# The Interaction Graph
A Proserpina run is modeled as a **directed graph of agent-to-agent message
passing**: nodes are agents (critics, a synthesizer) and edges are message
routes. Topologies — `parallel`, `rounds` — are templates that produce a graph.
## `parallel`
Fan-out: every critic receives the subject prompt independently and produces
a critique. The simplest cross-examination — a degenerate single-round graph.
```
┌──► Critic A ──► Critique
subject ─┼──► Critic B ──► Critique
└──► Critic C ──► Critique
```
## `rounds`
Adversarial cross-examination over successive rounds:
- **Round 1:** the subject is broadcast to every critic as a `Prompt`; each
produces a `Critique`.
- **Rounds 2..=max_rounds:** each critic receives the prior round's messages
from the *other* critics. A `Critique` elicits a `Rebuttal`, addressed to
that critic. A critic never rebuts itself.

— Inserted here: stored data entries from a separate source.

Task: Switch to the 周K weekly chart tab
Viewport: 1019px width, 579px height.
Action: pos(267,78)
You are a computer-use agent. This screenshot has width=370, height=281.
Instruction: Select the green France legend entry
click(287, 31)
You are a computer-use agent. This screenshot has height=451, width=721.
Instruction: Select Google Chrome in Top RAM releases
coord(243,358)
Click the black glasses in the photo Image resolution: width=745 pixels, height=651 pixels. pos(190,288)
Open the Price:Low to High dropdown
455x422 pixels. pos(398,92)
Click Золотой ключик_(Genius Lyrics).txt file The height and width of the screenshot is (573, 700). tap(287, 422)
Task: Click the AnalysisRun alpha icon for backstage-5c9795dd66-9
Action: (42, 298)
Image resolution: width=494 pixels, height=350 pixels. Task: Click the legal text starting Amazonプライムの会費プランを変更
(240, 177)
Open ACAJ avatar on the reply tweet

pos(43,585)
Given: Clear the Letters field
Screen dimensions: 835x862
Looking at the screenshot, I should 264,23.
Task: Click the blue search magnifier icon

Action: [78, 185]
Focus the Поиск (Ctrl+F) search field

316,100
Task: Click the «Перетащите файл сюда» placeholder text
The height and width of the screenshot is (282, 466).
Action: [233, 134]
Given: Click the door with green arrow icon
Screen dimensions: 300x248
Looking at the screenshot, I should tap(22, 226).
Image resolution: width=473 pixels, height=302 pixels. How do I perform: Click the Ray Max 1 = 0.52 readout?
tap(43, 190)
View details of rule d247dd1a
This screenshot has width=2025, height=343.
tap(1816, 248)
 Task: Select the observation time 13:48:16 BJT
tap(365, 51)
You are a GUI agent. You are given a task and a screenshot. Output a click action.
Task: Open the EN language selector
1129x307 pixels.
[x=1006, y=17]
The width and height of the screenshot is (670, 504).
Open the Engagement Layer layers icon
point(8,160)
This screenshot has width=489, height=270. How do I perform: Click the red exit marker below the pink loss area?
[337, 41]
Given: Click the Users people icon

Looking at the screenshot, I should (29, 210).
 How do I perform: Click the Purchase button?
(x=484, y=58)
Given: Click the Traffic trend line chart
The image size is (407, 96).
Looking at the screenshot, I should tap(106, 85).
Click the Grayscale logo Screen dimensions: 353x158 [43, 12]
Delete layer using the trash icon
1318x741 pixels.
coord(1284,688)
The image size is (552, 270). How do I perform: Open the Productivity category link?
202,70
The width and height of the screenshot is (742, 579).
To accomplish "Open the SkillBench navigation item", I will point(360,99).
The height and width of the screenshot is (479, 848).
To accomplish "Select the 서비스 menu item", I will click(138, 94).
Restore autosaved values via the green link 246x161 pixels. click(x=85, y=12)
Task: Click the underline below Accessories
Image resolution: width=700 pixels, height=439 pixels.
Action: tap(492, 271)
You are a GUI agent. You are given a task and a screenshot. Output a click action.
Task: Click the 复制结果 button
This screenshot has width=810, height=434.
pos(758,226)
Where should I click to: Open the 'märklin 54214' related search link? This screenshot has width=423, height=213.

- **Convergence:** a round that produces zero rebuttals stops the run early,
never exceeding `max_rounds`.
```
subject ──► [Critique, Critique, Critique] (round 1)
│ │
▼ ▼
[Rebuttal, Rebuttal, Rebuttal] (round 2, each sees the others)
│ │
▼ ▼
...converges or hits max_rounds
```
The transcript (ordered messages) is then handed to the
[summarizer](./findings.md).
## Generalizing
`parallel` is a degenerate single-round graph; `rounds` adds inter-critic
edges. Future topologies (`moderated` — a Socratic moderator drives the
dialectic) are new graph constructors, not special cases. See the
[design overview](../design/overview.md).